HowTo – WordPress Curing Garbage Characters In Your Page Output

Filed under: Wordpress Tips

Every once in a while you will come across the problem where characters in your content do not render correctly. You may see a little box or diamond with a question mark or this character type mismatch could lead to other problems in the management of your site.

When WordPress transitioned from the 1x versions to 2x they made a change in the database properties for how data was stored. They went from latin to utf8 this was to cure a lot of problems between wordpress used around the world and also rogue heh plugin developers… basically there needed to be a standard set for how you save data to the database.

You may find that there are still installs that use a different character set. This may be due to language and font differences.. it may be because they don’t have a clue and thought it would be cool to use special characters not available in UTF8 General ci format… who knows…

You might also find that an import plugin such as a RSS reader or CSV import Plugin or even a MySql Database that was improperly dumped and restored will generate garbage characters.

Unfortunately it is not a pretty thing to deal with.

To cure the problem you need to understand a little bit about MySql and you will need to follow instructions to change the database with the understanding you could end up screwing up a lot of stuff.

Making the Fix

You must first make a Backup of your site.

Backup your database through MySql by using your favorite tool. I would suggest that you make a couple backups just in case.

Second export your WordPress site using the WordPress Export option in your Dashboard. This file is different then a straight MySql Dump but it is good to have.

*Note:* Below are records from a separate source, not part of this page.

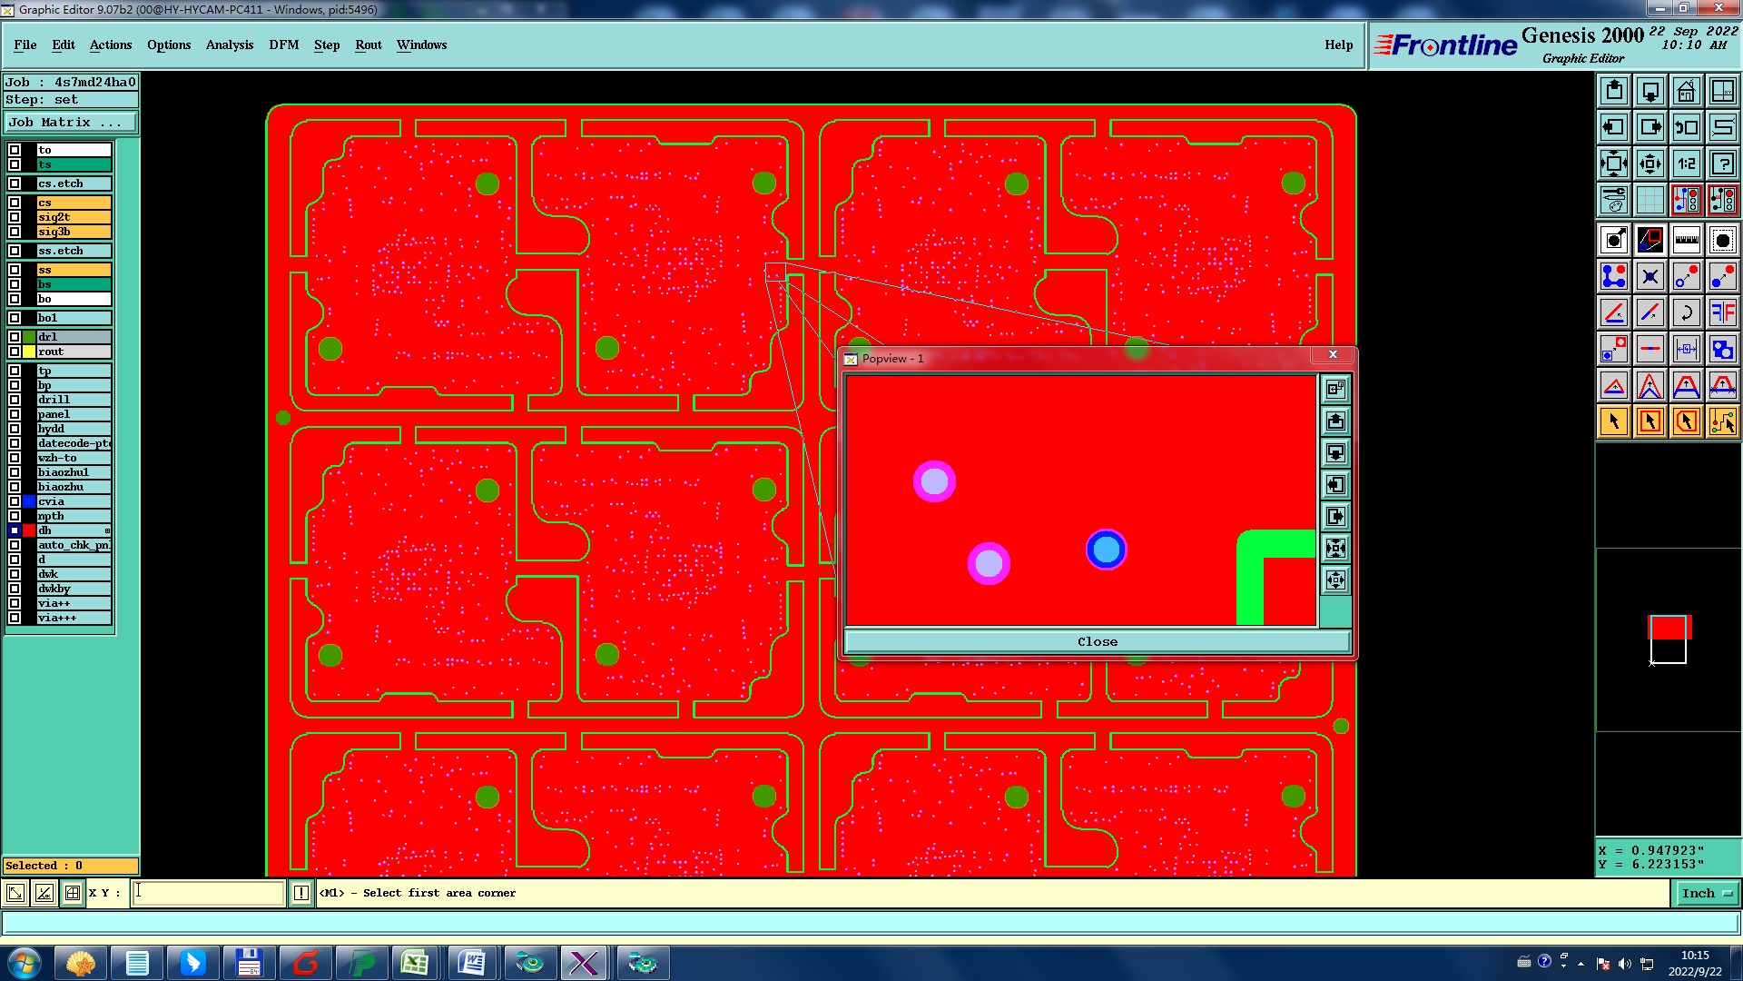
Task: Expand the dh layer marker
Action: pos(107,530)
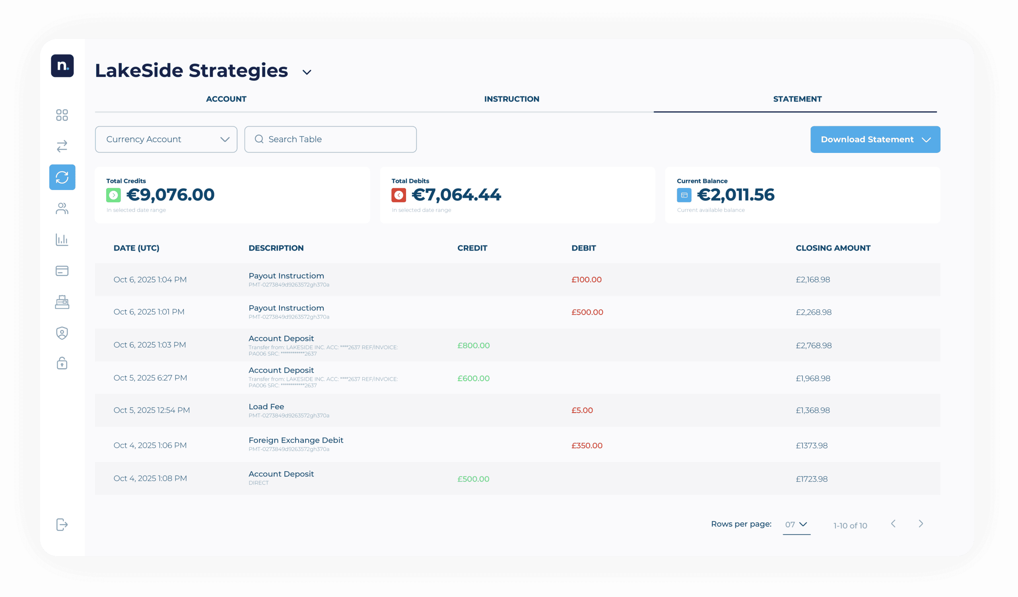The image size is (1018, 597).
Task: Open the users/people sidebar icon
Action: [x=62, y=208]
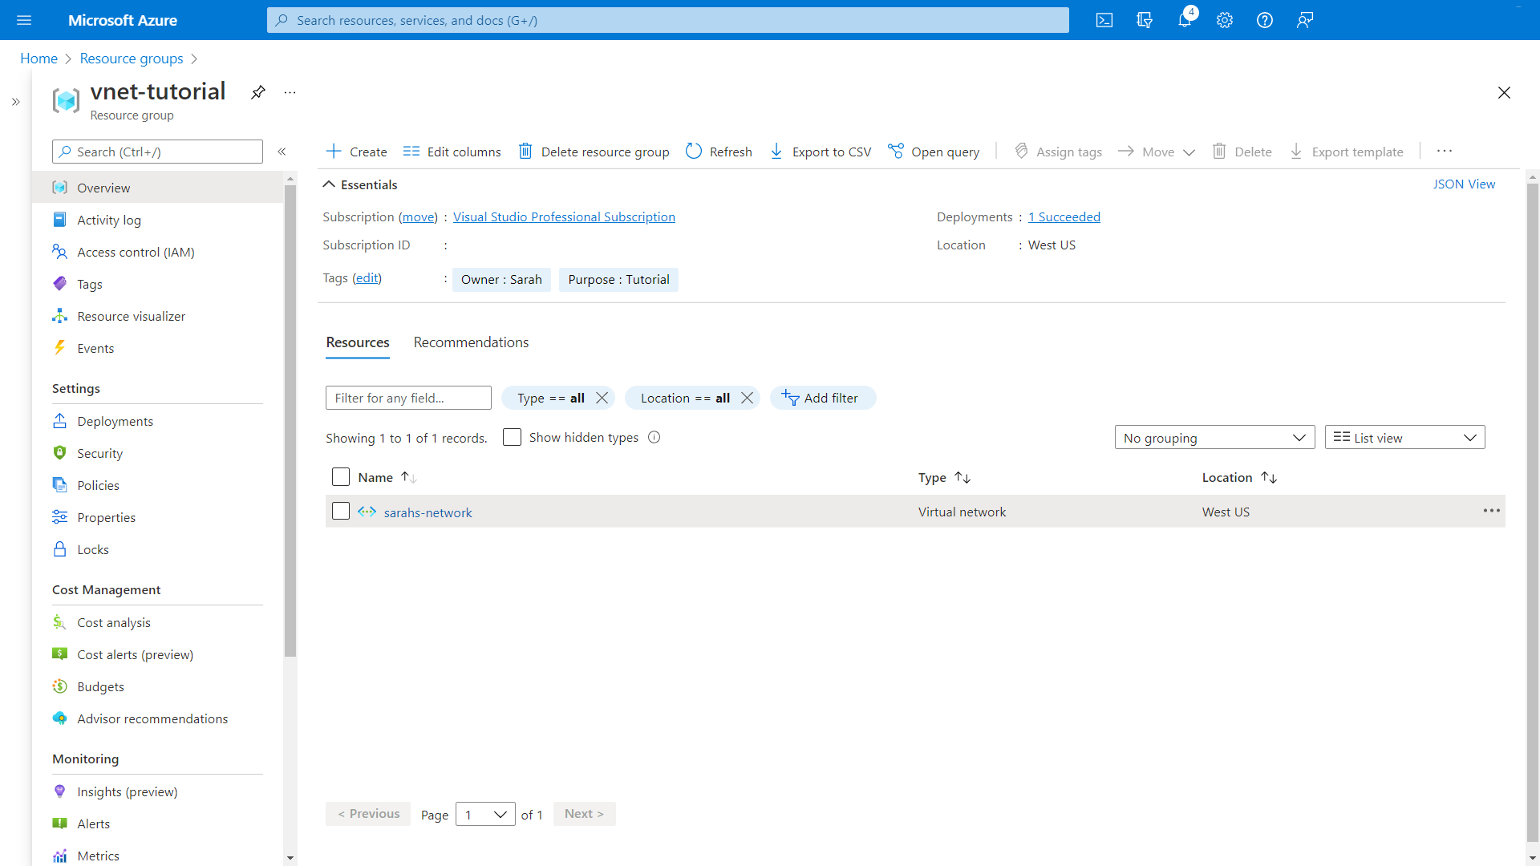Open the No grouping dropdown
This screenshot has height=866, width=1540.
coord(1214,437)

Third you might as well backup all  your files for good measure. First Dump all your cached pages in SuperCache or TotalCrapCache or whatever tool you are using and then do a cPanel backup or FTP all your stuff to your local computer and then zip it and put it on a USB thumb drive and mail it to yourself in the future… heh

If you have decided to skip the backup then you are very stupid.. this is probably one of the most important backups you will ever make.. so don’t complain when you screw it up.

Changing Your MySql Character Set

Ok so this next step is fast … fast like playing Russian roulette..

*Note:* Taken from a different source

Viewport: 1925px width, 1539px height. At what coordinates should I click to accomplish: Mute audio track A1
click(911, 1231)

Either you pull the trigger and everything is happy … or you pull the trigger and you are still alive laying on the ground holding your head crying…

YOU MUST READ THIS PAGE IN ITS TOTAL

http://codex.wordpress.org/Converting_Database_Character_Sets

in addition to reading that page you must understand that page

You MUST understand the commands that you will be giving to MySql and exactly what will happen…

Using PhPMyAdministrator

Ok, so, now that you fully understand what you will be doing you can get to doing it.

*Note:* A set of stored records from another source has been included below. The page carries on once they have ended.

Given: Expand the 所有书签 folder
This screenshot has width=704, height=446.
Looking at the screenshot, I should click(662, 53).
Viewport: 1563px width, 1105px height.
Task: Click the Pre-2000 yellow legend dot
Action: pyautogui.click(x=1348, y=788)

Personally i do not use the web interface or command line to perform actions on my MySql Databases I like to remote into the DB with my favorite GUI tool that will allow me to quickly find and modify data layouts and data within my databases.

There are a few GUI tools out there.. MySql offers one for free I have used it and it is good..  and I would have to say Navicat makes a decent tool.. not perfect … I still have to resort to other tools sometimes.. but Navicat is good.

You must understand how to use the tool whether it be command line or GUI to change the Character Set for your Database Tables.

For Presentation reasons the most important table will probably be wp_posts

A GUI tool or Webbased tool will allow you to quickly browse your data and see the corrupt characters. Hopefully your wp_options table is not corrupted. That table contains information used to run your site and you really have to hope the wp_users table is not corrupt because that contains your users and passwords.

FOLLOW THE DIRECTIONS

I am not going to even list the directions here because that would mean you did not go to the Codex and read that page I listed above.

YOU MUST READ IT…

I could tell you exactly what to do but it is better if you read it off the codex.

The overview is you will need to send an ALTER command to change the table character set.

This will read the data in the tables and convert it to the new character set.

If you currently have it set to UTF8 general ci … then sending the command will not alter data that is currently stored in that format… it may convert, eat/disguard characters that are outside of its format. It may replace characters that are outside of its format with a placeholder character…

This can get dangerous … you must have a backup… you must understand the command before you give it…

If you can get away with only processing data in your wp_posts table then count yourself lucky.

If you have corruption throughout your database you may need to take other measures such as exporting your data to a different format through the use of a plugin…

In other words you might have to export to Drupal and then reimport to wordpress….

It all depends on how and why that data got corrupted.

If it is corrupted because you are importing RSS Feed Content into Posts or using the CSV Import tool … then the likelyhood of internal damage to the management portions of your database is less likely and you probably only have a content problem.

But go slow.

And backup.

Final Note

I may sound a little dramatic about curing character mismatch problems in MySql but the reason is that this problem should not have happened in the first place.

Maybe it was the result of exporting from MySql in a improper way then making a restore.

OR maybe it is corruption of the drives on your server .. or a larger problem.

After you cure the problem you must find the reason.

Read the header information in your MySql Dumps it will give you information about the database export.

Review the settings of your plugins and make sure your plugins are up to date and that they clean your RSS Imports before storing them.